## Exercise requirements:
1. List each name the text about the Quartz project gives to a library or project.
2. In the records, give the lines from the one with "You are a computer-use" up to and including the one with "Action: click(951, 88)" as a JSON list of strings, one per line, skipping blank lines and leaving out the pictures.

## Text extract:
I’ve scraped pretty much the entire project and started over. The project is now called Quartz becuase it’s similar to the vaporware (?) Basalt python library described here. I thought that quartz is a nice name because it haZ all da Qool LetterZ and also because I initially tried to make it plotting-agnostic and something one could use just to draw figures. It turns out that supporting non-trivial plots actually required the whole thing to be plot-oriented, but now it’s too inconvenient to change the name.

The basic idea is that Quartz converts your instructions on how to draw a plot into linear progamming constraints, which it then solves using my Dantzig library (very unstable, and only supports Linux at the moment). Dantzig uses an open source linear programming solver which is bundled as a binary in the source.

Unfortunately, once part of your program is based on constraint solving, then all your program must be based on constraint solving, which means that there is no compatibility between Quartz and Playfair. I believe that constraint solving is probably more extensible and even composable, but it’s definitely a bit harder to implement than the naïve version.

One of the good parts is that although I still use typst as a rendering engine, I now perform all layout calculations in Elixir based on the text dimensions returned by Typst (determining text layout is impossible in Elixir, but actually very easy in Typst). You’re not meant to be able to query typst for object dimensions, but it’s very easy to do by intentionally raising an exception inside typst and then parse the error logs. The fact that just before generating the typst code you have access to all object dimensions might be useful in the futuren for some “post processing” just before sending the output to typst.

Because it was so hard to reimplement everything in constraint solving, I can’t actually show a full plot yet, but I can show the outside decoratios of a plot (the actual data would go into the central square delimited by the solid lines. The dotted lines are the boundaries of the canvases into which Quartz divides the image.

## Data provided:
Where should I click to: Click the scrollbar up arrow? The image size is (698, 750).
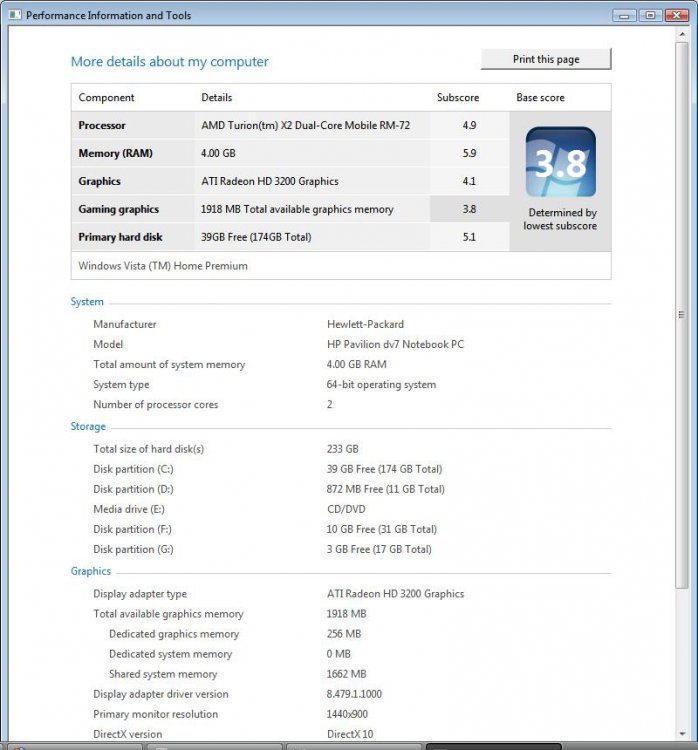click(682, 35)
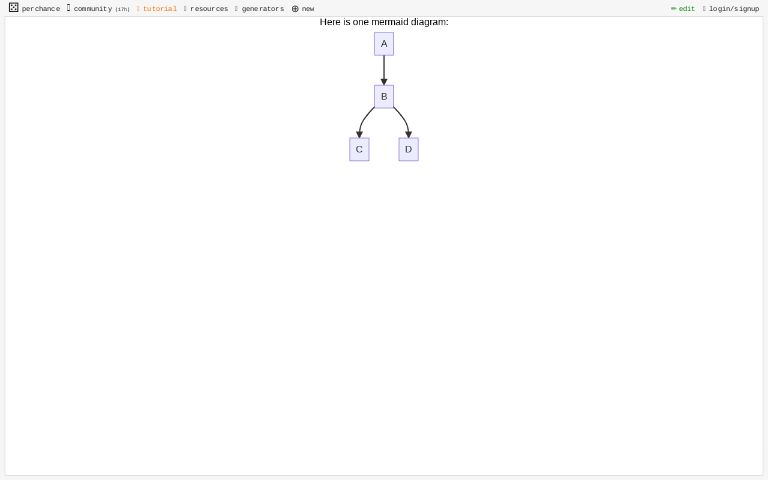Create a new generator via new
768x480 pixels.
[308, 9]
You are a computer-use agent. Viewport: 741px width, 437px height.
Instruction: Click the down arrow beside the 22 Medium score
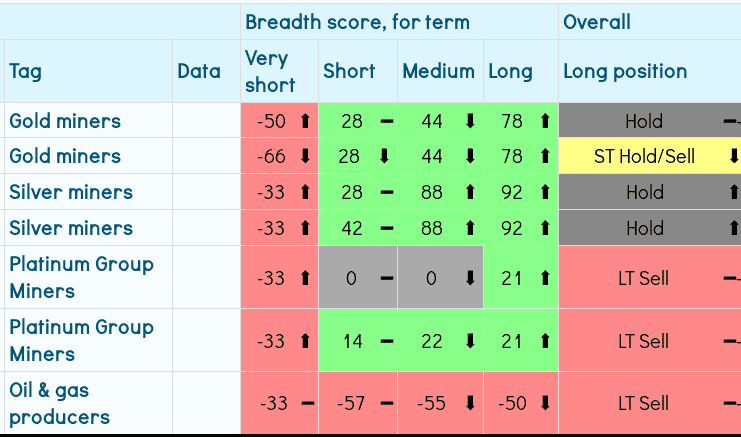(x=470, y=341)
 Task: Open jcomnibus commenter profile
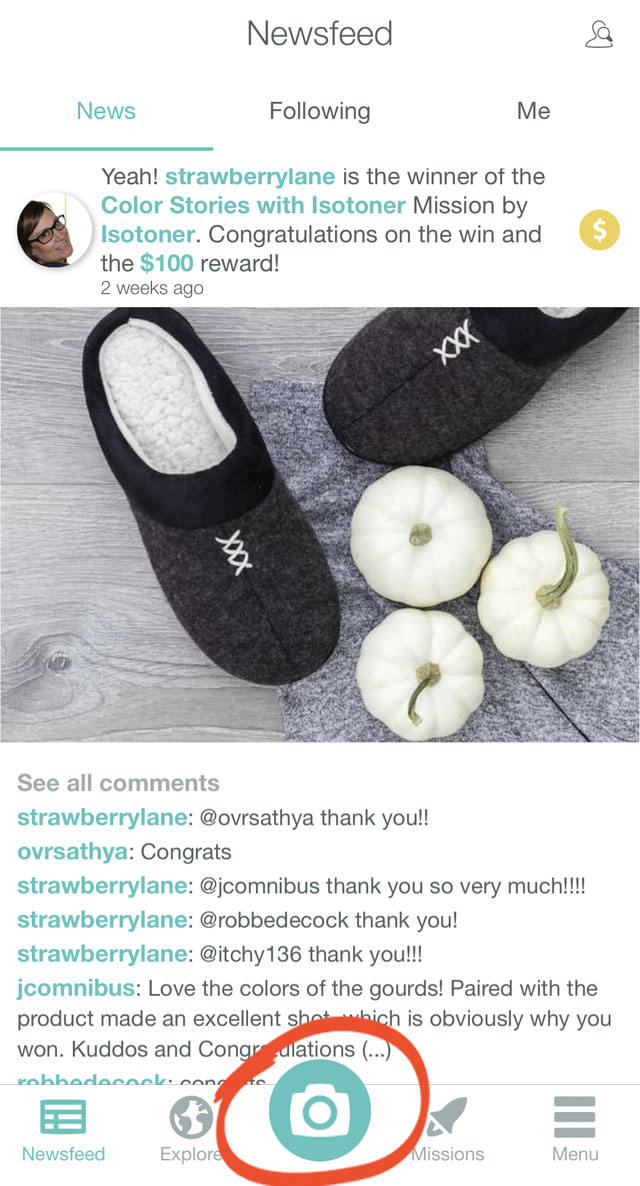click(x=76, y=989)
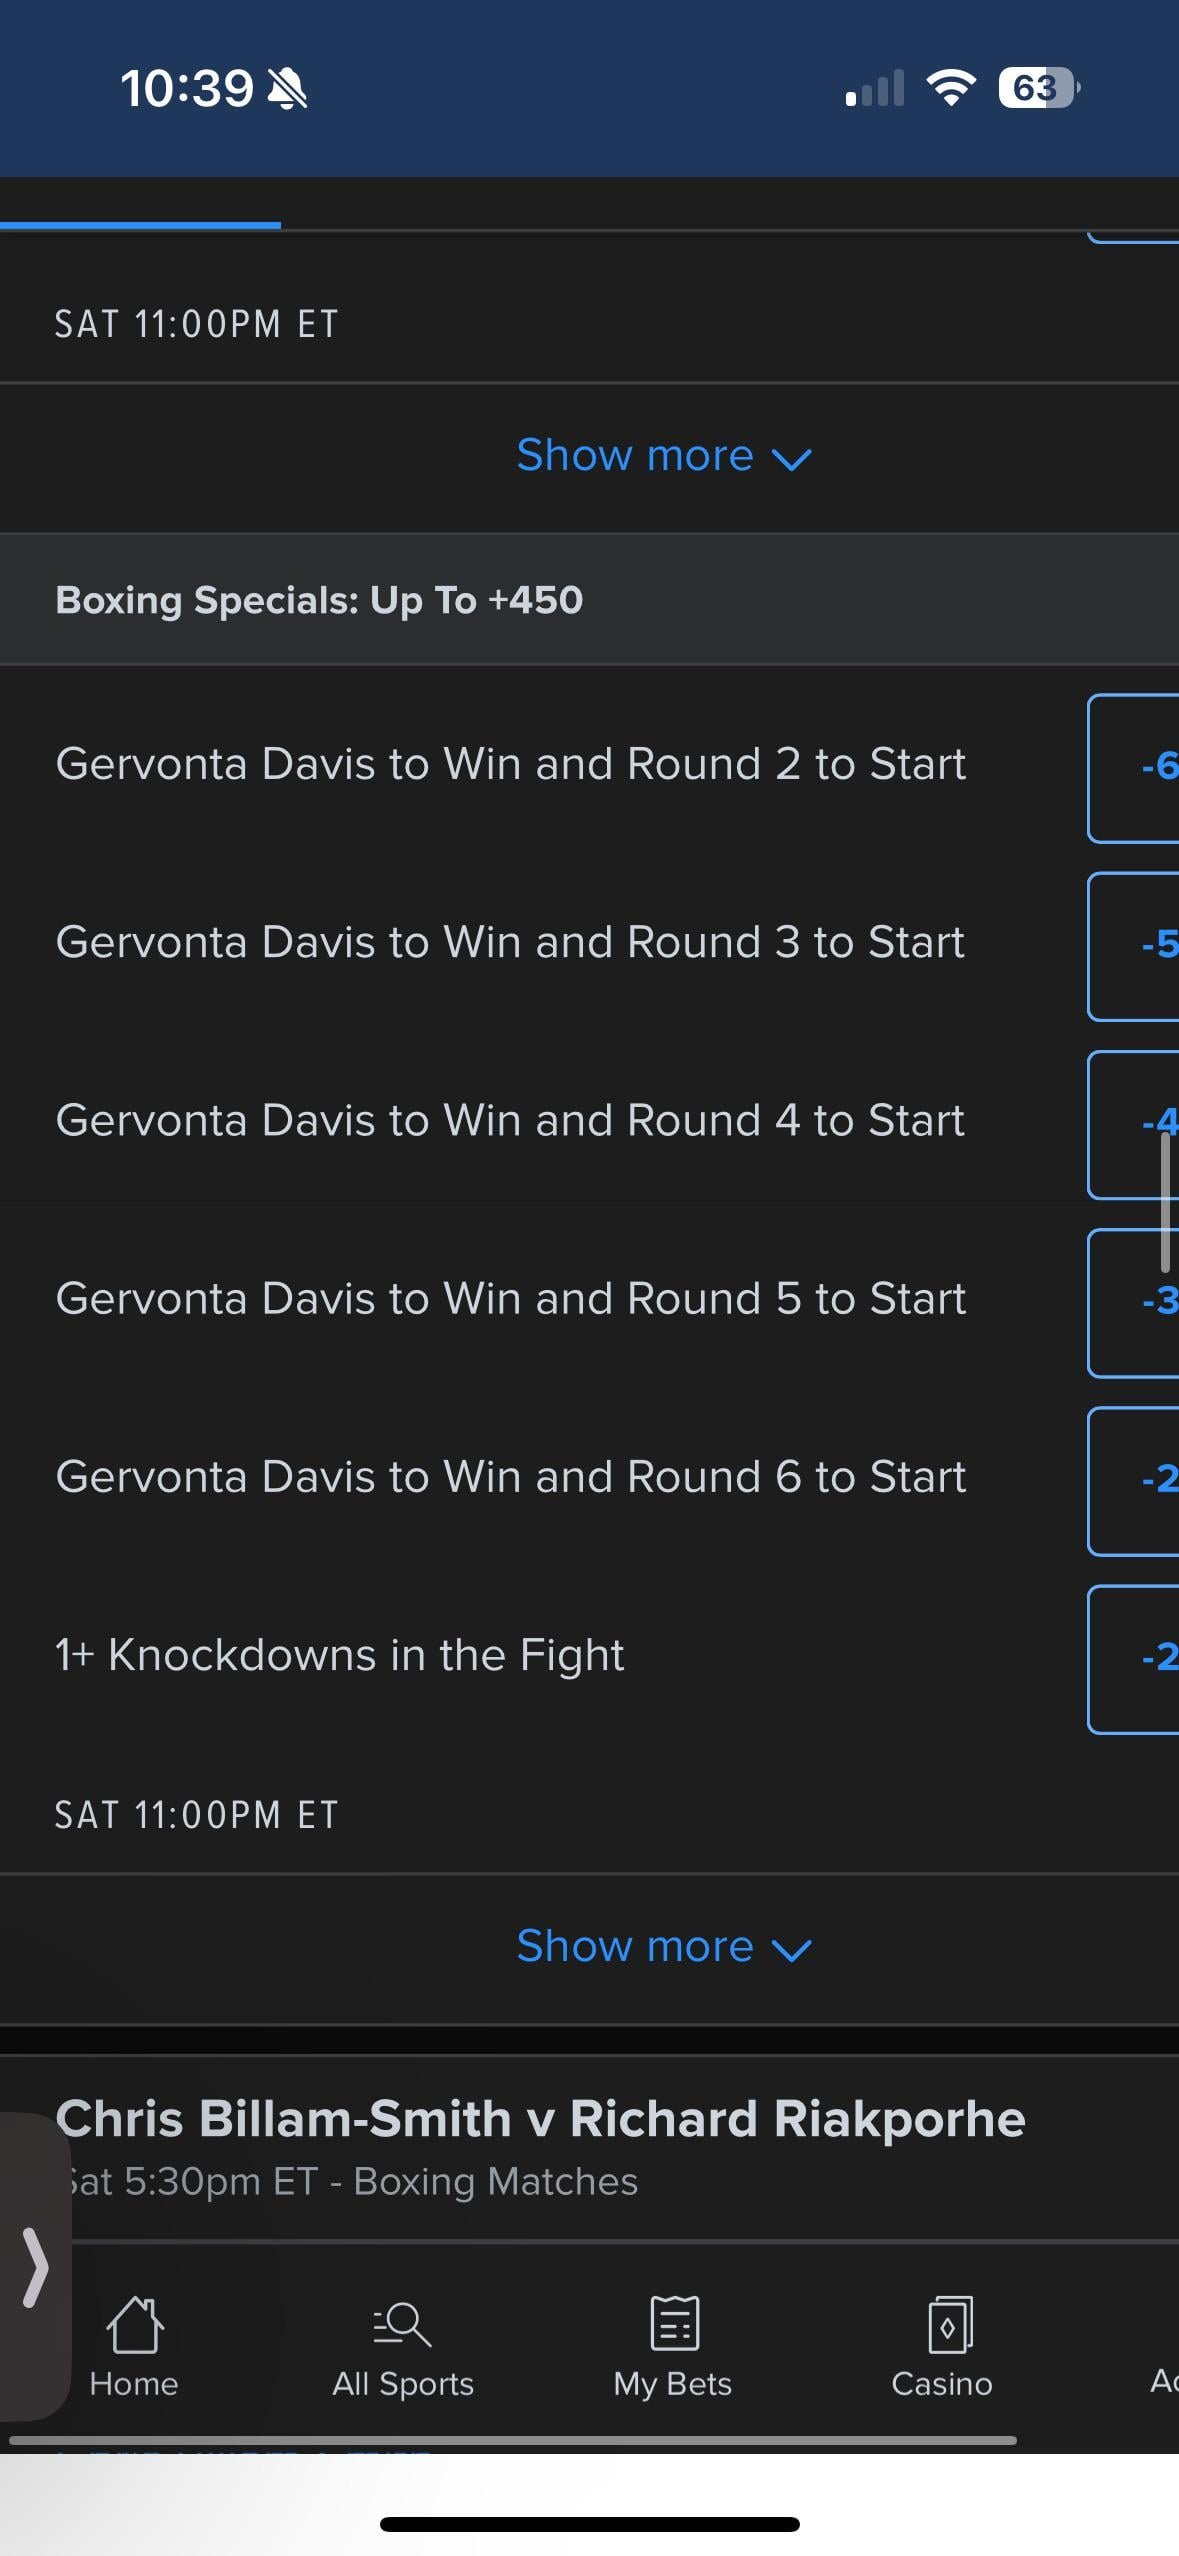The width and height of the screenshot is (1179, 2556).
Task: Tap the Wi-Fi status icon
Action: click(951, 88)
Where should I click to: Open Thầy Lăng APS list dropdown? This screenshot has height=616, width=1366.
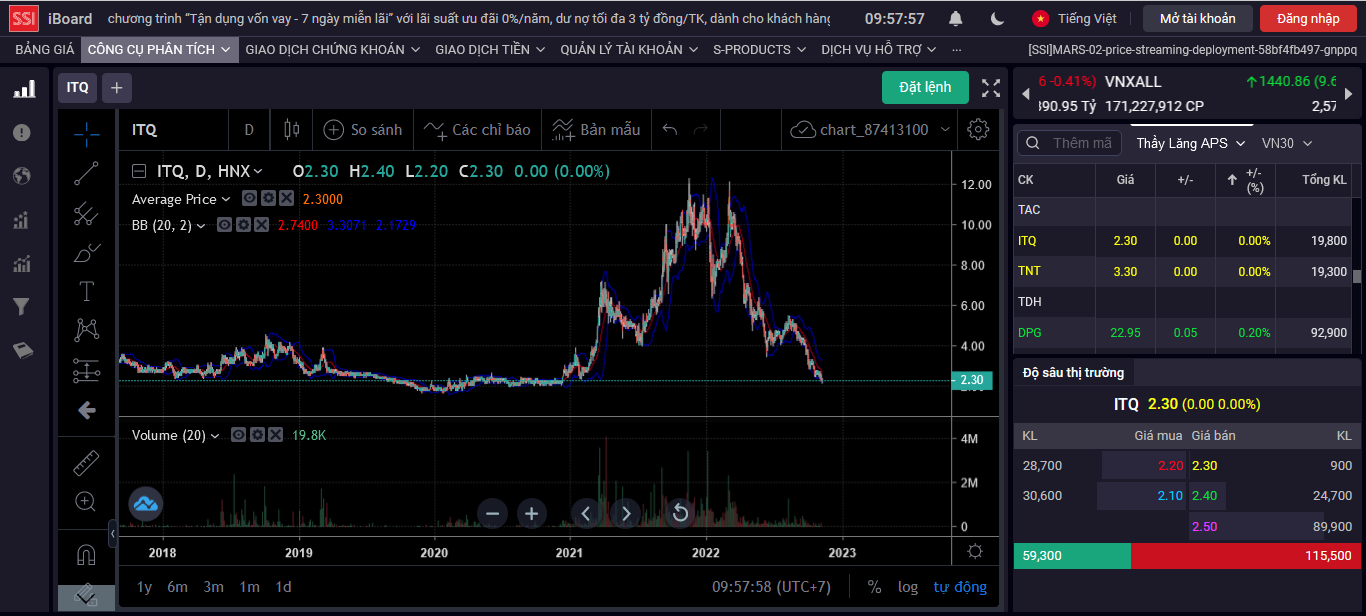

## Exercise solutions:
1. Quartz, Basalt, Dantzig, Playfair

2.
[
  "You are a computer-use agent. Viewport: 741px width, 437px height.",
  "Instruction: Click the down arrow beside the 22 Medium score",
  "(x=470, y=341)",
  " Task: Open jcomnibus commenter profile",
  "click(x=76, y=989)",
  "The width and height of the screenshot is (1179, 2556).",
  "Task: Tap the Wi-Fi status icon",
  "Action: click(951, 88)"
]